In my code I have a file database httpcache.db
that my application reads into memory and writes it back to disk in a single read/write FILE i/o api call. I read/write it using plain fopen/fread. I decided to compress it and see if reduction in size results in overall speed up. At first, I measured load time it take take to read httpcache.db
and I got fairly consistent times of 350 microseconds. Size of httpcache.db
file is 500KB. Then I simply zipped it (httpcache.db.zip
size became 24KB) and tried to measure time it takes to read the zipped file. Zipped file takes 90 microseconds. However, according to my measurement it would take roughly 1000 microseconds to unzip this file (with would total to 1090 micro vs 350 micro).

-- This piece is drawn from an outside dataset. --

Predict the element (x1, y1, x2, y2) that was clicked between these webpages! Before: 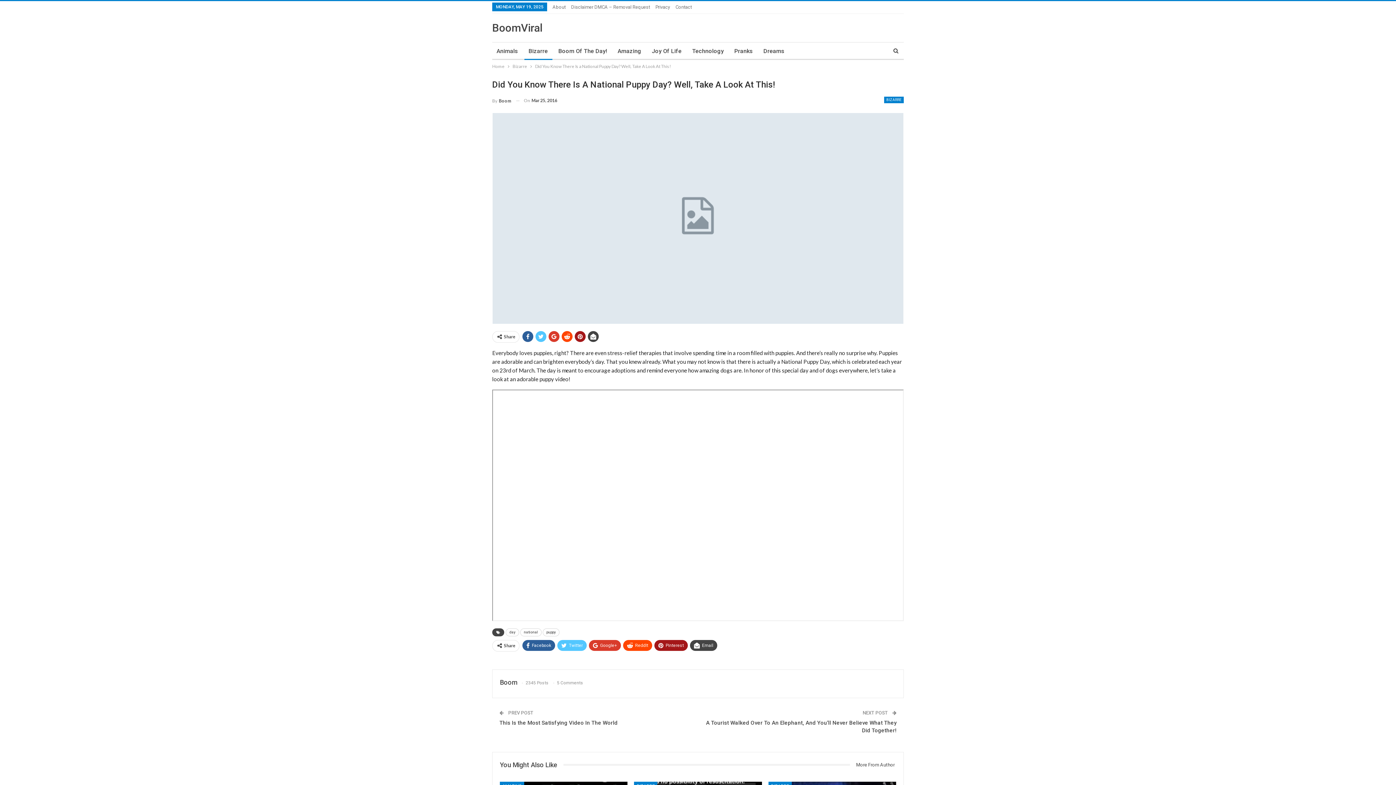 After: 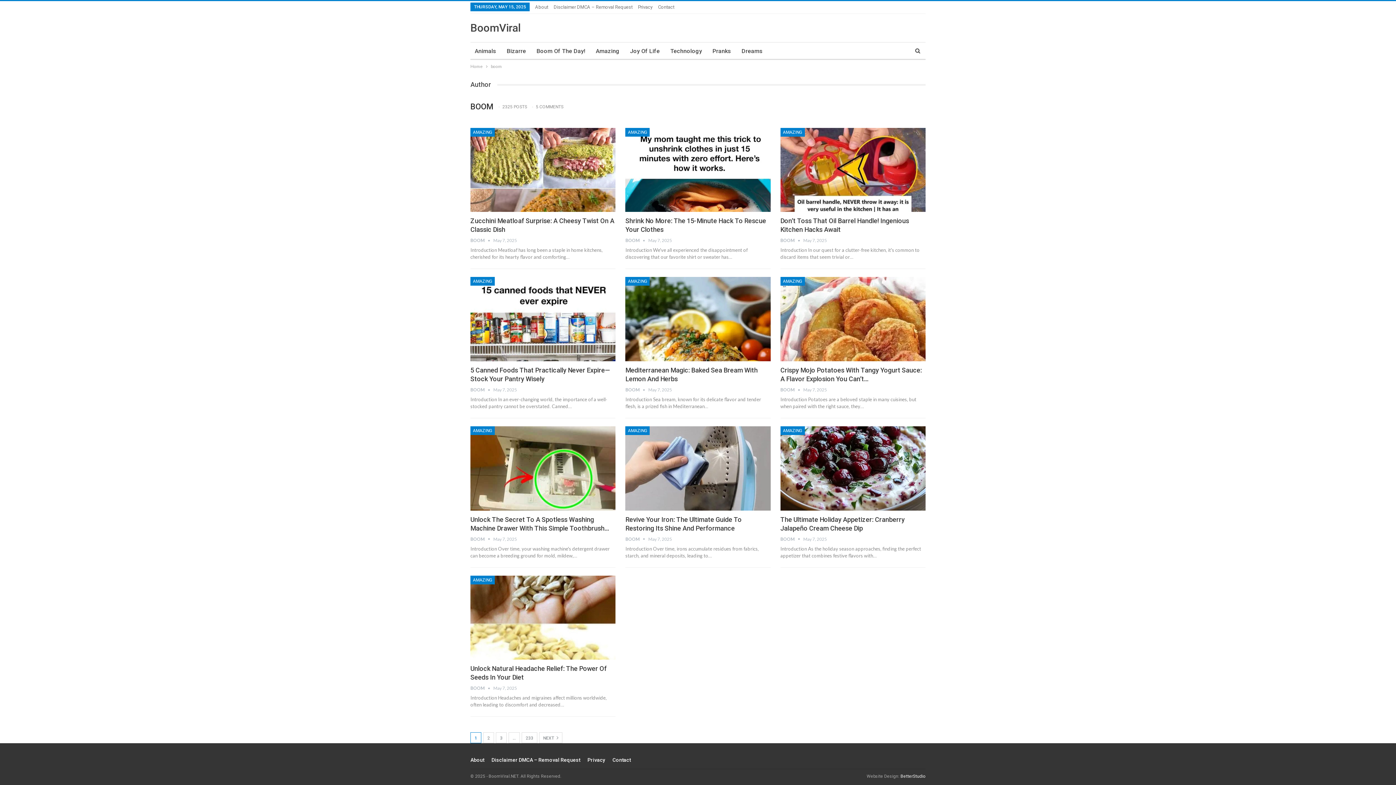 Action: bbox: (500, 678, 517, 686) label: BoomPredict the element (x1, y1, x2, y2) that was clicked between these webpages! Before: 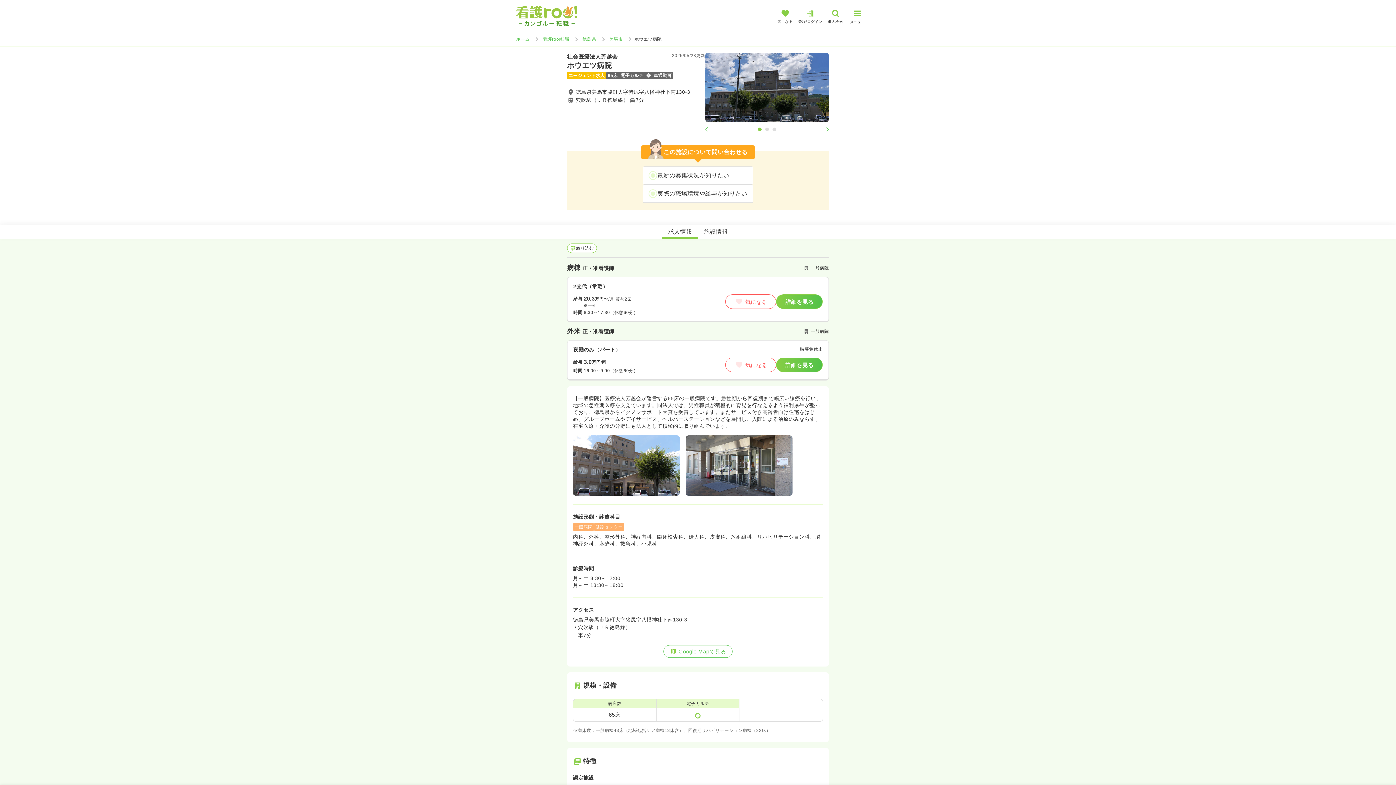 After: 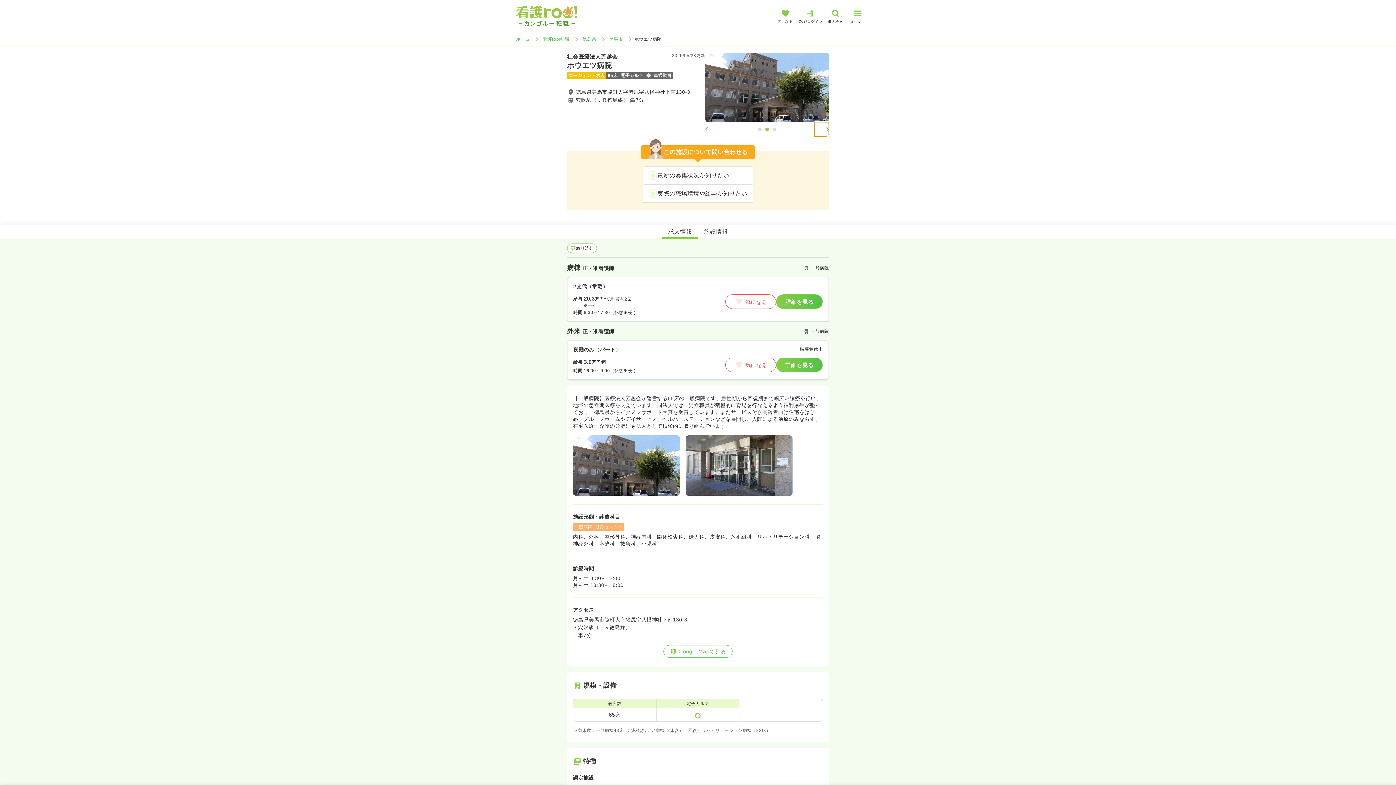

Then I tried to use lz4 compressor instead. Compressed size became 40KB. With lz4, however, it would take only 80 microseconds to decompress my original httpcache.db. It looked over like a win: 90+80 microseconds vs 350 before lz4 compression. Just to make sure everything was ok, I made a final run to verify numbers and to my surprise loading compressed 40KB file would take the same amount of time as it took original 500KB uncompressed file. I checked everything and I didn't find issues with my code: somehow loading 40KB or 500KB file would take 350-400 microseconds, while 24KB file would take 90. The only difference (other than file size) was filename/extension. I simply renamed lz4 compressed file from httpcache.db to httpcache.zip and to my surprise simply changing file extension suddenly "boosted" file i/o by 200%: loading 40KB httpcache.zip
file would take 90 microseconds as expected.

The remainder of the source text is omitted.